Profond hochement de tête.

— Et elle… Elle avait grandi. Elle avait vécu à Sabishii et à Dorsa Brevia. Elle était devenue quelqu’un d’important. Une puissance. Mais elle s’intéressait encore à moi. Finalement, j’étais disponible, vous comprenez, et on s’est mis ensemble ; C’était incroyable. J’étais… j’étais amoureux, c’est sûr. Mais le truc, c’est que je ne l’intéressais plus vraiment. Plus de la même façon. C’était juste une façon de régler une vieille affaire. Comme d’escalader une falaise rien que pour se prouver qu’on peut le faire, mais on ne retrouve pas l’impression que ça faisait quand on en était incapable.

— C’est souvent comme ça.

— Tout le temps. Enfin, je m’en suis remis. Elle est devenue, je ne sais pas, un peu bizarre, ces temps-ci, de toute façon. Mais je pense que si nous avions vécu au même endroit, vous voyez ce que je veux dire ? Dans le même état d’esprit, au même moment…

— C’est sûr. C’est exactement la même chose avec Eileen et moi. On aurait pu…

— Ouais.

Le silence lourd, pâteux, de ce qui aurait pu être.

— Les occasions manquées.

— Exactement. Les coups du hasard.

— Il y a des coups qui forgent le caractère.

— Ça, c’est sûr. Mais le destin, c’est le destin. C’est ce qui vous emmène et vous entraîne. Les rencontres de hasard, ce qui se passe, ce qu’on éprouve, quoi qu’on puisse penser. Et ça affecte tout. Tout ! La moindre chose. Les gens parlent politique, même quand ils écrivent des livres d’histoire, ils parlent encore politique, et de politique ; les raisons pour lesquelles les gens font telle ou telle chose… mais c’est toujours l’aspect personnel qui compte.
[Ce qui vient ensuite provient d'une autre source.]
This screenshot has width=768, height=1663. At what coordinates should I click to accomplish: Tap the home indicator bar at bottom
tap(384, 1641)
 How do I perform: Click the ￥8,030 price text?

— Sauf qu’il n’en est jamais question dans les livres. Ils ne peuvent pas en parler. La petite lumière dans les yeux de l’autre.

— Exactement. La façon dont on se laisse captiver…
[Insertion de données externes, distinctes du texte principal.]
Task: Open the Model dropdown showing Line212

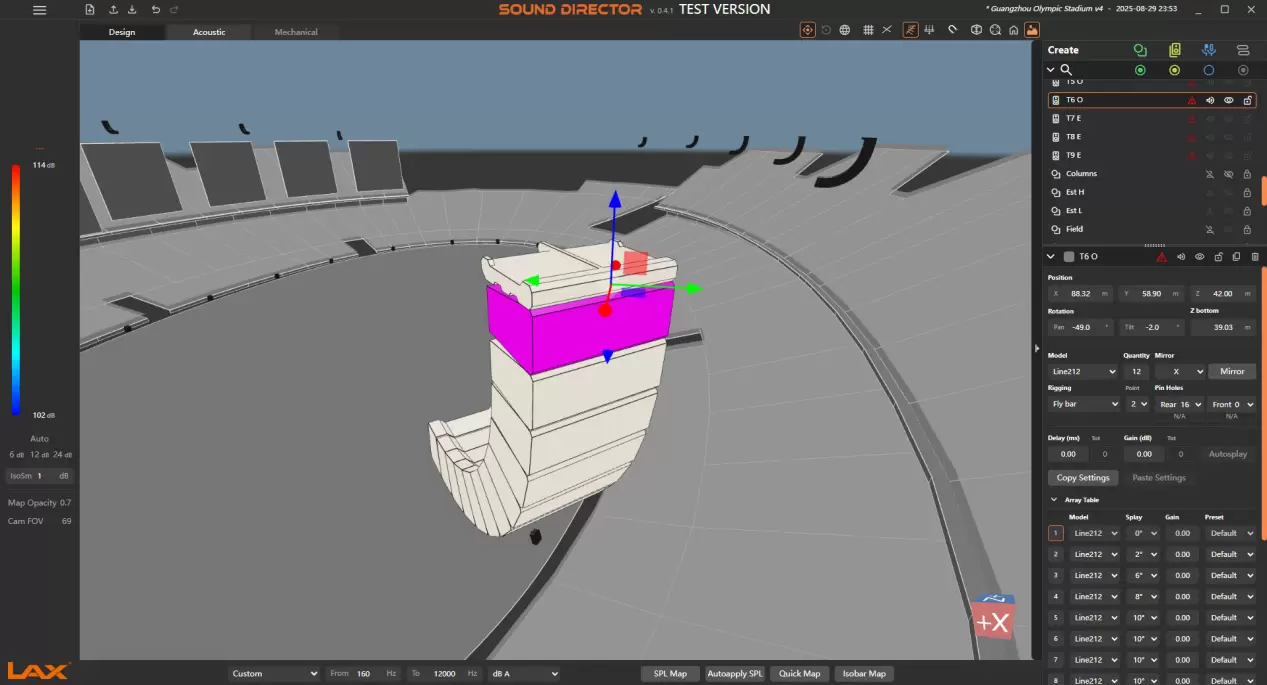Action: pos(1083,372)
— Dont on se laisse entraîner.

— Comme par l’amour. Quoi que ça puisse vouloir dire.

— Ça, c’est sûr. Aimer, être aimé…

— Ou pas.

— Exact : ou pas ! Et tout change.

— Tout.

— Et personne ne sait pourquoi. Et par la suite, n’importe qui, n’importe où, quelqu’un d’extérieur se penche sur votre histoire et dit : « Cette histoire n’a pas de sens. »

— S’ils savaient…

— Alors, ça aurait un sens.

— Oh oui. Un sens très clair.

— Une histoire de cœur, chaque fois.

— Une histoire d’émotions. Si on pouvait le faire.
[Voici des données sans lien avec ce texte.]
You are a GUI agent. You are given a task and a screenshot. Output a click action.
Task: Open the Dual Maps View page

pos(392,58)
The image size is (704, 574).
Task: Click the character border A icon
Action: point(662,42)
— Ce serait une histoire de cœur.

— Oui.

— Oui.

— Oui.

— Autant dire que… quand on essaie de décider quoi faire, et où, et quand, vous voyez ce que je veux dire…

— Oui.

Un autre long silence pensif. Les musiciens revinrent pour une seconde session, et les deux hommes les regardèrent jouer, perdus dans leurs pensées. Pour finir, ils allèrent aux toilettes, puis ils revinrent et se promenèrent dans la foule grouillante, se perdirent et ne se retrouvèrent pas. L’orchestre finit sa seconde session, il y en eut une troisième, et le soleil était sur le point de se lever quand la foule se dispersa enfin, emportant les deux hommes. L’un d’eux partit déterminé à agir. Et l’autre non.